Sette mesi fa abbiamo manifestato la nostra più ferma opposizione 
all’intervento militare in Libia voluto da Francia e Regno Unito e 
innescato dalla risoluzione Onu 1973. Un’operazione di guerra alla quale
 hanno partecipato altri paesi, occidentali e filo-occidentali, poi 
inquadrata nel collaudato dispositivo dell’Alleanza atlantica. Già a 
marzo denunciammo
 l’interesse delle potenze occidentali per il petrolio e il gas della 
Libia e l’intento di addomesticare a suon di bombe le istanze di 
emancipazione del popolo libico. Una facile previsione successivamente 
confermata, a settembre, dal bagno di folla a Bengasi e Tripoli di David
 Cameron e Nicolas Sarkozy.
 
Per tutti questi motivi, il nostro augurio per le sorti del popolo 
libico è che libertà e democrazia non diventino parole svuotate di ogni 
significato.
In questa storia, l’Italia ha svolto il 
solito ruolo di portaerei della Nato mettendo a disposizione sette basi 
militari, e garantendo la tutela dei suoi interessi in continuità con la
 vecchia amicizia con il precedente regime: a giugno il ministro degli 
Esteri Frattini ha rinnovato gli accordi anti-immigrazione con il 
governo provvisorio di Bengasi e, giusto pochi giorni fa, le squadre 
speciali della Marina militare hanno riattivato i giacimenti di petrolio
 e gas dell’Eni in Libia. Le dittature passano, il capitalismo resta.

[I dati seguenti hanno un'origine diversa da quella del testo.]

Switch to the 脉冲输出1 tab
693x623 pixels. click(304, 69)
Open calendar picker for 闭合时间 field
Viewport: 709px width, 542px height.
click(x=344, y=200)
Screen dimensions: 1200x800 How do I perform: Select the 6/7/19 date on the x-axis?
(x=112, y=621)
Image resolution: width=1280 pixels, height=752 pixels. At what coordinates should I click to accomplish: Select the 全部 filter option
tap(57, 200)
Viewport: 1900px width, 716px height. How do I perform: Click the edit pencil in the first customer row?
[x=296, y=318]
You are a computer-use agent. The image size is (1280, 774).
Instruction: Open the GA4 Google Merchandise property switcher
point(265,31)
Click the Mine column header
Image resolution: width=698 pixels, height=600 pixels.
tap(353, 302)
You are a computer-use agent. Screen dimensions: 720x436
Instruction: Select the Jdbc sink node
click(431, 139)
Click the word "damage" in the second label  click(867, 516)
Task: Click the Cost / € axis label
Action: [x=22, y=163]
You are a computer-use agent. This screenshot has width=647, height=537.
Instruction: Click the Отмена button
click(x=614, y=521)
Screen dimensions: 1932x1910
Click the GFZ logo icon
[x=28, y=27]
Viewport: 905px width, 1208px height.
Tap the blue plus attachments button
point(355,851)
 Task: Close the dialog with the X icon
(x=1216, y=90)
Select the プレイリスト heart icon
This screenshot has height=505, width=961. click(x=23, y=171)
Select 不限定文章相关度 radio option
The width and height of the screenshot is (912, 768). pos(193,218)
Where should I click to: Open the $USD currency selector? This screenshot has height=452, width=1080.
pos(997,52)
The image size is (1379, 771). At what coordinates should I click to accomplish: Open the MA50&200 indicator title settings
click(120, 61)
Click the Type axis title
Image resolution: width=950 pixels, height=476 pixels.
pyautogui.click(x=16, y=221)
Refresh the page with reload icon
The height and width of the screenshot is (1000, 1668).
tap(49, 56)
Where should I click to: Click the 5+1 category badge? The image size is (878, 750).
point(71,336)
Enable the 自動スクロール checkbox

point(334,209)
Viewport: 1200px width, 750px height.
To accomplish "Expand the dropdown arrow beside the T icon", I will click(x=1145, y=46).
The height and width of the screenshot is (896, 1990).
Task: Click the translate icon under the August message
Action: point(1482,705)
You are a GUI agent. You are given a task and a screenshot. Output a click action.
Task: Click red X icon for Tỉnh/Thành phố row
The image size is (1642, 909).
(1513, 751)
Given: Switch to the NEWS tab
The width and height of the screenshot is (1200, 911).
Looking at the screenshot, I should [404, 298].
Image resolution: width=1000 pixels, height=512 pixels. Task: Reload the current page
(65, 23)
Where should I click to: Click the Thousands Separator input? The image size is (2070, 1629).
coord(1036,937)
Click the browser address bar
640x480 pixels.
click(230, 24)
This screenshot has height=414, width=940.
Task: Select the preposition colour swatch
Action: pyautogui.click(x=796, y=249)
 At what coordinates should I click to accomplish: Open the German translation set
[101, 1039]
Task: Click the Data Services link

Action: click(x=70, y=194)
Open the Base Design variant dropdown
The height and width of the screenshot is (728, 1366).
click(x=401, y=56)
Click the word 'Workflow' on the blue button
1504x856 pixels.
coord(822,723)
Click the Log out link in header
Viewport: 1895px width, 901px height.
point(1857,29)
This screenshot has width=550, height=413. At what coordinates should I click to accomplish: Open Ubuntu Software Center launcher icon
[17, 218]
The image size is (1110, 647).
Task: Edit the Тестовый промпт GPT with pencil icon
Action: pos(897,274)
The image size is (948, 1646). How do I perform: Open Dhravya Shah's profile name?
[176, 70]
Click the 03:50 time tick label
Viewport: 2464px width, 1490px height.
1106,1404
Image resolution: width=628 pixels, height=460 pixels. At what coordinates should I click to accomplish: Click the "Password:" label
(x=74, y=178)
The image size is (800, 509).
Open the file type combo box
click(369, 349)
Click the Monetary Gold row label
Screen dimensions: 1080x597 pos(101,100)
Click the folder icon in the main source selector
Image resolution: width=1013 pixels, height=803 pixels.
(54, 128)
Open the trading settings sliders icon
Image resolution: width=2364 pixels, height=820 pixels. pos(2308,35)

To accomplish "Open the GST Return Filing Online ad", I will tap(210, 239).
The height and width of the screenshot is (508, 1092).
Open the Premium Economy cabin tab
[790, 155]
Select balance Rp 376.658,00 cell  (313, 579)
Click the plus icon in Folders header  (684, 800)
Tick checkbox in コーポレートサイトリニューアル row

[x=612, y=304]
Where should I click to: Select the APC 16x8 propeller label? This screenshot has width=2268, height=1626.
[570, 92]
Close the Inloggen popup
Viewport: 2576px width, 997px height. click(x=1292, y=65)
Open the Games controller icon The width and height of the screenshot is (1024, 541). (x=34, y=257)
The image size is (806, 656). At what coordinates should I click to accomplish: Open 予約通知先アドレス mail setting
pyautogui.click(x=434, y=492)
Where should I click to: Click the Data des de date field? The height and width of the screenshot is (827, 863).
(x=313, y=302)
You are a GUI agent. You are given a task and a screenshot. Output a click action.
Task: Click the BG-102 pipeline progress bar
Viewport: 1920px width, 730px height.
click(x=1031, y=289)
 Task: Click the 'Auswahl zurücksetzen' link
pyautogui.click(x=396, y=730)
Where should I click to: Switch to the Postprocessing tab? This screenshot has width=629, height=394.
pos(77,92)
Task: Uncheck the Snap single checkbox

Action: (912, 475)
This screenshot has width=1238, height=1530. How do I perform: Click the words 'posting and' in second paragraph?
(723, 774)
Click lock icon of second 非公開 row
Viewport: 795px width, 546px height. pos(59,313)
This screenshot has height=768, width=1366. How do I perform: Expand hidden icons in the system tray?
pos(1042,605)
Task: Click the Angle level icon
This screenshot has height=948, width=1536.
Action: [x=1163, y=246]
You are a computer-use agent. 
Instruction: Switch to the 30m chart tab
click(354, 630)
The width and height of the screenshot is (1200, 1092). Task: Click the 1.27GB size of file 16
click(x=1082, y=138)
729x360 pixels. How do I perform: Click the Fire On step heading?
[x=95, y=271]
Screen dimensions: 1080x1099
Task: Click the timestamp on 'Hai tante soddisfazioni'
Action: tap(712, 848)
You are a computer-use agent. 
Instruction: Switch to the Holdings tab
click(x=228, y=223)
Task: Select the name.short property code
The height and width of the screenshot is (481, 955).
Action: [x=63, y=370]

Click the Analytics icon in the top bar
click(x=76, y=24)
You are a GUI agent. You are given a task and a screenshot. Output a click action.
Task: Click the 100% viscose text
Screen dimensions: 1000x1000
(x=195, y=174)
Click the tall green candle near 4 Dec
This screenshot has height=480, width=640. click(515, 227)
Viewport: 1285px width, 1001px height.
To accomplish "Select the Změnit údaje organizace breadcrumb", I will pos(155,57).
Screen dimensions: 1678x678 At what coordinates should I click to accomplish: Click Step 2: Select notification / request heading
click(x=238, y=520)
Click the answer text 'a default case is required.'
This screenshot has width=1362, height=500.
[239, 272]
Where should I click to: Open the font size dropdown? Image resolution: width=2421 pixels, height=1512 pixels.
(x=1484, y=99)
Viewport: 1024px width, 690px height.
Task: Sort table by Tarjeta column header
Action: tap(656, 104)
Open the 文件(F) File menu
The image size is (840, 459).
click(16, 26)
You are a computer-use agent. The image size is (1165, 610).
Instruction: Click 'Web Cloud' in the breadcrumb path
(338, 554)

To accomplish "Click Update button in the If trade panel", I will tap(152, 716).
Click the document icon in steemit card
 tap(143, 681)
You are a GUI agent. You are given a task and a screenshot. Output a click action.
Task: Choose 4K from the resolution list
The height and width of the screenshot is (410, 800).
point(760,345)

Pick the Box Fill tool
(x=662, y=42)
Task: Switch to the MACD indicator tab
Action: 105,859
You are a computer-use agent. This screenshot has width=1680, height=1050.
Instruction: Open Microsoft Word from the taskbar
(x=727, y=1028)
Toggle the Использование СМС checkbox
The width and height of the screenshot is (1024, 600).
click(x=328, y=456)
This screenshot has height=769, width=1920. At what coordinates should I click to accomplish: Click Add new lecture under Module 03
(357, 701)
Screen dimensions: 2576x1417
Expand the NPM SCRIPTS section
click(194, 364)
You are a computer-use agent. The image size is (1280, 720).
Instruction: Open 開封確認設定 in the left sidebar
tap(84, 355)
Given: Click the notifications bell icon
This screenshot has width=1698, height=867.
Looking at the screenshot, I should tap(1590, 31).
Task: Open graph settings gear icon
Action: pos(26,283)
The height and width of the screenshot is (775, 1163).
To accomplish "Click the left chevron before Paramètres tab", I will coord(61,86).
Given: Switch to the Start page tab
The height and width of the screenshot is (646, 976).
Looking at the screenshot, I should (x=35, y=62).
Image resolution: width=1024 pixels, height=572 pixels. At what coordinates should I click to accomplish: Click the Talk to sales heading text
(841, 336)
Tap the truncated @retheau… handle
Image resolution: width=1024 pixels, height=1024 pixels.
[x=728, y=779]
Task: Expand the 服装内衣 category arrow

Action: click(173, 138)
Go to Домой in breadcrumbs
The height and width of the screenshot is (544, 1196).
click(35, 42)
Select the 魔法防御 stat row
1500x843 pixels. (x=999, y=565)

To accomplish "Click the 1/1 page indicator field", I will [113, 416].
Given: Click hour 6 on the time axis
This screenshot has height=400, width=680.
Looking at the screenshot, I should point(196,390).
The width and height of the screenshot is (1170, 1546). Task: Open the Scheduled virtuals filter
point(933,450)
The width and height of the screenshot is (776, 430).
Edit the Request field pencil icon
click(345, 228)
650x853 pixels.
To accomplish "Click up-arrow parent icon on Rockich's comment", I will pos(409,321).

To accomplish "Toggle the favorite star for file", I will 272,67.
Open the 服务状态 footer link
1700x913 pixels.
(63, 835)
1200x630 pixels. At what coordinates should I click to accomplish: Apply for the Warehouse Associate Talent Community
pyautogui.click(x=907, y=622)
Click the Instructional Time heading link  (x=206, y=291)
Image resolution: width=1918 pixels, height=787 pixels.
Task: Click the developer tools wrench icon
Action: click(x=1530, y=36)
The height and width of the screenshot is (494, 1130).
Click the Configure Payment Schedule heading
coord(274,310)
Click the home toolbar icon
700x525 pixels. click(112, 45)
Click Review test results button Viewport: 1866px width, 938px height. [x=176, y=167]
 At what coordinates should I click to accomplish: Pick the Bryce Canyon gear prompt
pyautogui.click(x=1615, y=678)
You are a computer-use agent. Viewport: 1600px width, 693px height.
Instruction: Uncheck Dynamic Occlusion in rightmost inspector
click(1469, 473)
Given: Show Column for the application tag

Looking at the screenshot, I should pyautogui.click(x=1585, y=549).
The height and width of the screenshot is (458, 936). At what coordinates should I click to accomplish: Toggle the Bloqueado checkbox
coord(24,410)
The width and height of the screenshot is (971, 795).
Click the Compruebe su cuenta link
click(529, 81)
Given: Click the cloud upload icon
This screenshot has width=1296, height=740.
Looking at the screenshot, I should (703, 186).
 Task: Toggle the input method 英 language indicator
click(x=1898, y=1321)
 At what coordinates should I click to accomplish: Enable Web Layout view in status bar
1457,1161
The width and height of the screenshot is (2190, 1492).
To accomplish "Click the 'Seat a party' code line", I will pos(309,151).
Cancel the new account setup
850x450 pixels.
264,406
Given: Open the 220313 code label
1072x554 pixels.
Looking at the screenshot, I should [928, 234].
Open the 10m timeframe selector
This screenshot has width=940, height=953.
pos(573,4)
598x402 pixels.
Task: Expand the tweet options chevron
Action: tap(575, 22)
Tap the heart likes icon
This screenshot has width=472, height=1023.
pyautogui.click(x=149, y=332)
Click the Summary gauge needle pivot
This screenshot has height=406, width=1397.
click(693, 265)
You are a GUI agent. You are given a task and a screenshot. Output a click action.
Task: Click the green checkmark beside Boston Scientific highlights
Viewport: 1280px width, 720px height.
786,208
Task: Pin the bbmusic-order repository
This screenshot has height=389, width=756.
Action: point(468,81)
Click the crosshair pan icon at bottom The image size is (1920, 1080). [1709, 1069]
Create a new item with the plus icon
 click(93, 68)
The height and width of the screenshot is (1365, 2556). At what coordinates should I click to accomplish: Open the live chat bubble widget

L’aeroporto di Trapani-Birgi
 ha subìto una drastica riduzione del traffico civile per fare spazio 
alle operazioni militari. All’inizio, operatori turistici e politici 
locali tentarono, senza troppa convinzione, di opporsi alla chiusura 
dell’aeroporto attivando un curioso (e ipocrita) meccanismo di 
rimozione: “A Trapani non c’è la guerra”, si diceva. “I turisti possono 
stare tranquilli”.
 
E invece la guerra a Trapani c’è stata, con i cacciabombardieri che si 
levavano tutti i giorni in cielo per andare a bombardare la Libia, 
mentre la rassegnazione della città veniva comprata con le promesse di 
risarcimento economico da parte del governo.
 
Oggi come allora, torniamo a dire che l’unica soluzione per Birgi è la sua smilitarizzazione.
 Mandare via i militari restituirebbe dignità a questo territorio, 
rappresenterebbe un impegno concreto per la pace, e libererebbe le 
potenzialità economiche e produttive di questa provincia attualmente 
soffocate dall’ingombrante presenza delle forze armate italiane e 
internazionali. Ne sanno qualcosa gli abitanti delle campagne marsalesi,
 giustamente preoccupati per la prossima realizzazione del nuovo e 
potentissimo radar dell’Aeronautica militare di contrada Perino: una 
portata di 470 km di distanza e 30 km in altezza, una potenza media 
irradiante di 2,5 kW  e una potenza dell’impulso irradiato di 84 kW. 
Niente male per un territorio già flagellato da malformazioni congenite e
 tumori sui quali lo Stato italiano non ha mai fatto chiarezza.
 
Ce ne sarebbe abbastanza per alzare la testa e rifiutare per sempre gli 
eserciti e le servitù militari, pensando alla Libia e a tutto quello che
 è successo e che potrebbe succedere anche in futuro.